Going for Gold, Digging Deep

Toronto

TTC, Yonge and Bloor Station, 9am. People everywhere. Busy. But the goof in the booth doesn’t have a line up which is surprising for a Monday morning and I step forward to purchase a weekly pass. I look into the glass booth to see my ticket collector with his finger wedged up his nose. This was no Seinfeldian “scratch”, no this was an unmistaken, prolonged dig into his nasal cavity with his pinky. How refined.

I am sure my face flashed utter disgust. “Uh. Can I get a weekly pass…?” I ask. His tool hand reaches over and grabs a stack of cards. My eyes are fixed at his pinky as my stomach flips. His pinky never touched the cards but I still burped out “Could you… uh… wipe your hand first?”

Apparently I’ve just asked him to do some insurmountable task because his face flashes pure annoyance. I’m tempted to spit on his protective glass and say we’re even.

This is the new TTC, people!  They have to protect their image!

6 thoughts on “Going for Gold, Digging Deep

  1. Furface

    Well the more revolting the behaviour the less likely someone is actually going to want to break in and stick ’em up – or whatever today’s slango is.

  2. Dead Robot

    I could write an entire blog dedicated to the filthy transactions I see out in public. Hell, I was thinking of making a puke puddle flikr thread for a while. Was it you who mentioned a while back that we are our own worst enemies with over-cleaning and over-sanitizing? I seem to remember you telling me that we weaken our immune systems with all these new anti-bacterial products on the market.

  3. andrew

    yes, that’s a prevalent theory in disease circles: the more microbes we kill off, the stronger the rest get. killing off the beneficial or relatively benign microbes just opens the door for the truly vile ones, a healthy percentage of which deal with our little poisonings in a remarkably tolerant manner. there is even a good amount of evidence that many of our parasites which we perceive as entirely negative are actually quite necessary to our function, and integral to the workings of our immune systems.

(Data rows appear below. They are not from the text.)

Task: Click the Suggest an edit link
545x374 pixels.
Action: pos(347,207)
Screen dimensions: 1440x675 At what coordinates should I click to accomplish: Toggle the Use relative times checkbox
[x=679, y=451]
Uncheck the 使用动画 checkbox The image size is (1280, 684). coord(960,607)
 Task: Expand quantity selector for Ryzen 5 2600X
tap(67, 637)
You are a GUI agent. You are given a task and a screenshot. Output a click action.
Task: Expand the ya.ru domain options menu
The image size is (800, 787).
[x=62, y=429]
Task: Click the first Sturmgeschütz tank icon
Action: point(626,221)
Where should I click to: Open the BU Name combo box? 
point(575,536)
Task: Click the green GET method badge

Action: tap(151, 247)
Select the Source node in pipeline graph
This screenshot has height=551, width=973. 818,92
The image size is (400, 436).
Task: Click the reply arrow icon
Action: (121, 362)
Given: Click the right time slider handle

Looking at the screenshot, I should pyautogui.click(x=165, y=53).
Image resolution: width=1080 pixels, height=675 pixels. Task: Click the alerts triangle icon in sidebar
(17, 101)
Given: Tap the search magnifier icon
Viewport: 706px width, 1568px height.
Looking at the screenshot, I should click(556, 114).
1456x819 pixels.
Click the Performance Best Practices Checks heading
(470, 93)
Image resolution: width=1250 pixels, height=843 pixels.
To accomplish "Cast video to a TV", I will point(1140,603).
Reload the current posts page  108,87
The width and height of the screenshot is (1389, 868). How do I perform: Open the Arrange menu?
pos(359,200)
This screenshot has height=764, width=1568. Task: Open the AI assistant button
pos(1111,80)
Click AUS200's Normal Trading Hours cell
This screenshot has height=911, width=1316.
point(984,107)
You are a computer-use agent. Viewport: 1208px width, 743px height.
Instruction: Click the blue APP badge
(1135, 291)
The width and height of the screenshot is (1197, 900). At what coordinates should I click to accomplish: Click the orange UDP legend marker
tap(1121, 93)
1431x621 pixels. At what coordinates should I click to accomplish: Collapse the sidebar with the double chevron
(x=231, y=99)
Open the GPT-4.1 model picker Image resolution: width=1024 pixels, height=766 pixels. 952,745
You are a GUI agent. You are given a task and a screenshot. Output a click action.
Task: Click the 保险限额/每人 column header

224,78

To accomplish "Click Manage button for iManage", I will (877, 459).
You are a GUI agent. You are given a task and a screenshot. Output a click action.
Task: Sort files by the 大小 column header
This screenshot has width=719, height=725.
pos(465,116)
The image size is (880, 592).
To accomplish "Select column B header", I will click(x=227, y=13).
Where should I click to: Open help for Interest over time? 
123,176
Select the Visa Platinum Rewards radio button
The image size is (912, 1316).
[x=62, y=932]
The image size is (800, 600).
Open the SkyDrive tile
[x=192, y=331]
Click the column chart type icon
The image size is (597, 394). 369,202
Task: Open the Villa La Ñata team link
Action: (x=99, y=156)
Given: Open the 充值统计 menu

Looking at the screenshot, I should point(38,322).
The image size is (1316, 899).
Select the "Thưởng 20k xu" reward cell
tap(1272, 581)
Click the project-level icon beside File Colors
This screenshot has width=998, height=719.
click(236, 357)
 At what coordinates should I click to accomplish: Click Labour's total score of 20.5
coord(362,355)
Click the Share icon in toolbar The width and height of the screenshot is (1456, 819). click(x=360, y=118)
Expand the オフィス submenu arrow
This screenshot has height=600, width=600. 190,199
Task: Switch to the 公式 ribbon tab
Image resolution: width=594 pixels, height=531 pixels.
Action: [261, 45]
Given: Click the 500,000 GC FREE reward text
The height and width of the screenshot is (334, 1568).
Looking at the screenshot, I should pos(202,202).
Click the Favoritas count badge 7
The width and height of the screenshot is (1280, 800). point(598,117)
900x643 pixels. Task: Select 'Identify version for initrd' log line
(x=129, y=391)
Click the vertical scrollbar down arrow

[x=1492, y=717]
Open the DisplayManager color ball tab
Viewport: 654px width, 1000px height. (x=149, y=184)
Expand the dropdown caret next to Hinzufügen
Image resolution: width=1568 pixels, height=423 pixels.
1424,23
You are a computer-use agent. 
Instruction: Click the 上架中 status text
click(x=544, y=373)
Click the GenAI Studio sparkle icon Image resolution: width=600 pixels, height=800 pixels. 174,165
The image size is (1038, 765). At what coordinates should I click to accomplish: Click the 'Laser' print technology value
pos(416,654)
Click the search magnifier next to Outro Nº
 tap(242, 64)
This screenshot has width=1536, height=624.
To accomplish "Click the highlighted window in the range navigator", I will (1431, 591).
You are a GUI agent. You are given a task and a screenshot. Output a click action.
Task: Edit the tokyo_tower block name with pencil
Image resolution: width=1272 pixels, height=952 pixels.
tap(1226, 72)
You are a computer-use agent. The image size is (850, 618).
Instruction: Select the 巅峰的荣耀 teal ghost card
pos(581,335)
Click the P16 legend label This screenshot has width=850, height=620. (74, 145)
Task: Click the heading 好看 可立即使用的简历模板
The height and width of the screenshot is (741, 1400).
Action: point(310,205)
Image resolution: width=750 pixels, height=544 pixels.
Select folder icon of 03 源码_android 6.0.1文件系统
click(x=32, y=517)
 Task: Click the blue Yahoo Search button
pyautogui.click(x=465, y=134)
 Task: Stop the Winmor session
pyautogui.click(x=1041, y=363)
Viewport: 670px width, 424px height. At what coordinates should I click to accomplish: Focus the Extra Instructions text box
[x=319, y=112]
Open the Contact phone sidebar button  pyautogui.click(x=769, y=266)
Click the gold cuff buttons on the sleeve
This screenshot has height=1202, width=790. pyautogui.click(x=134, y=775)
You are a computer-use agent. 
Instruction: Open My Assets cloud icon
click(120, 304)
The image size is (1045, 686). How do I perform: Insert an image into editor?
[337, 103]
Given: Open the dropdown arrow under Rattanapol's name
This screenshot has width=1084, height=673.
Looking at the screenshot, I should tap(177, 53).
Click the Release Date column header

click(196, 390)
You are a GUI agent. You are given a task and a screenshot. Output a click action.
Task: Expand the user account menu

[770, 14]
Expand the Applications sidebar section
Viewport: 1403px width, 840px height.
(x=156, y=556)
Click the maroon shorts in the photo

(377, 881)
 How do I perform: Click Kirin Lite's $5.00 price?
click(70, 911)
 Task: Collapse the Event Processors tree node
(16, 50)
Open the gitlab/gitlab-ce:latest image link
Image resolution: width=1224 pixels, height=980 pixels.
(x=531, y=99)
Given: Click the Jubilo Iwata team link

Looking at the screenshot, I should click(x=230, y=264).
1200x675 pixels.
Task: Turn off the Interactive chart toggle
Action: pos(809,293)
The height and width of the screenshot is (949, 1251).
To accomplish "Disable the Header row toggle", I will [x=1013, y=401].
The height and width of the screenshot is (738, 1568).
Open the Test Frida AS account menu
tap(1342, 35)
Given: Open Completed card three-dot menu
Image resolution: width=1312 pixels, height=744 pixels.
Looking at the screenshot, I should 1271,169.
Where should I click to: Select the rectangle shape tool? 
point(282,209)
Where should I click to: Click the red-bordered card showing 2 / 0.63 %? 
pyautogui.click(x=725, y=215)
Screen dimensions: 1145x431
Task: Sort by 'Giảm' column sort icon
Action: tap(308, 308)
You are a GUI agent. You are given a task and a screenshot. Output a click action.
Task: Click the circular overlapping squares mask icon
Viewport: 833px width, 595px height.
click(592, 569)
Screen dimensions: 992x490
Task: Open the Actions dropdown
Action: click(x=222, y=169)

    aside from that, i think most of those cleansers which trumpet a silly ‘antibacterial’ quality are at best doing absolutely nothing. yes, it’s a good idea to wash your hands regularly, but to obsess over sterile conditions (which is almost certainly impossible outside of an utter absence of all matter) and dose ourselves with antibiotics every time we have a dripping orifice actually contributes to our own ill health. one of the surveys i evaluated at work a couple of weeks ago had a tie-in to a study of intestinal parasites (loosely grouped as ‘worms’) which pretty much read as a worm cheerleading manual.

    not that i mind, i’m all for human extinction.

  4. BusDriver

    Now Now… Lets put things in order.
    Think about body parts that your tongue has been up and what body parts have been in your mouth…. a finger up the nose doesn’t sound so bad.

    (giggle)

  5. andrew

    oh relax, it could have been much worse. as it is, you should be washing your hands (and all other relevant body parts) every time you exchange anything with another human being. we’re dirty, disgusting, filthy things with no sense and even less desire to acquire any.